*Document section*.
====================
In 1952, during his third year, he departed from his university studies and joined the Burmese Army. Win Oo was stationed in Maymyo (now Pyin Oo Lwin) and Meiktila, and spent 9 months in 1959 training in Australia. Upon his return to Burma, he became a more prolific writer, penning nineteen stories in Shumuwa, including a novel, A University Student (တက္ကသိုလ်ကျောင်းသားတစ်ဦး), in 1960. He was honourably discharged from the army as a captain in 1962.

==Career==
He launched his acting career in 1962, starring in Hna-Yauk Hte Nay-Gyin-De, adapted from his eponymous novel, directed by Tin Yu. But this movie was not his first film. Chit-Thaw-Thu-Ta-Yauk was his first film in cinema but this movie was not commercially successful. He both directed and starred in Saung Einmet and Hmon Shwe Yee. He founded the Sanda movie company, established first "color offset printer" in Burma, established "Sanda Magazine Office" and published Sanda Magazine. He won numerous Myanmar Academy Award for his performances, including Best Actor for Hmon Shwe Yee in 1970. He starred in 27 films, before dying in 1988. He wrote 31 novels. His most famous book is Main ma Hla Ah Mone.
====================
*Collected data*.
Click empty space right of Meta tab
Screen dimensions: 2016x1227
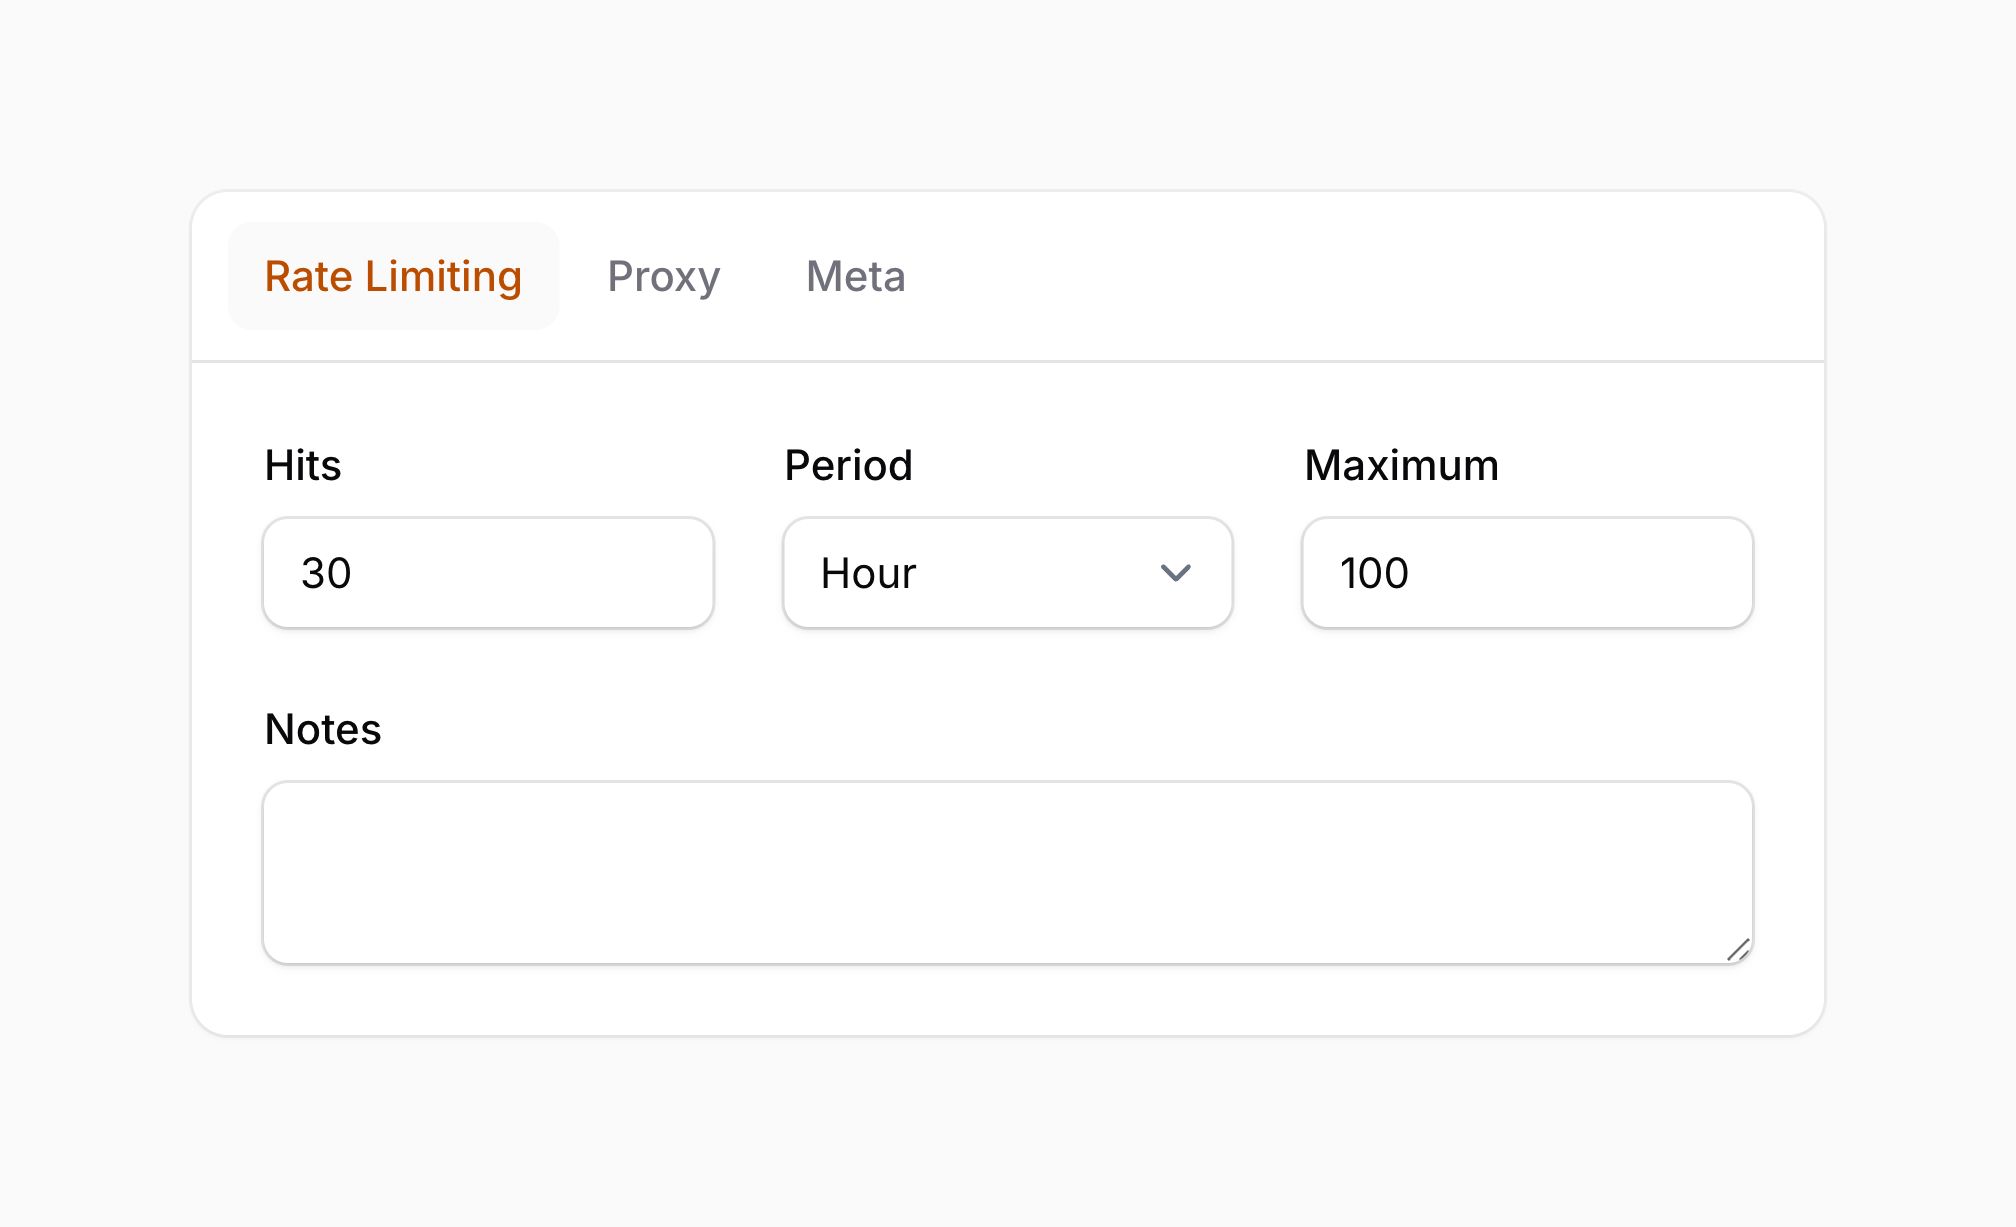(x=1350, y=276)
====================
*Exercise set*.
(a) Determine whether each of the following statements agrees with the Win Oo passage: (i) Win Oo trained in Australia for nine months in 1959; (ii) Chit-Thaw-Thu-Ta-Yauk was a commercial success; (iii) he left the army with the rank of major. For each, answer yes or no and quote the deciding words of the passage.
(b) Retype the portion of the Win Oo passage that begins at the words "In 1952, during" and stops after "captain in 1962.".
The data shown above were drawn from a separate source.

*Expected responses*.
(a)
(i) Yes: "spent 9 months in 1959 training in Australia"
(ii) No: "this movie was not commercially successful"
(iii) No: "He was honourably discharged from the army as a captain in 1962."

(b)
In 1952, during his third year, he departed from his university studies and joined the Burmese Army. Win Oo was stationed in Maymyo (now Pyin Oo Lwin) and Meiktila, and spent 9 months in 1959 training in Australia. Upon his return to Burma, he became a more prolific writer, penning nineteen stories in Shumuwa, including a novel, A University Student (တက္ကသိုလ်ကျောင်းသားတစ်ဦး), in 1960. He was honourably discharged from the army as a captain in 1962.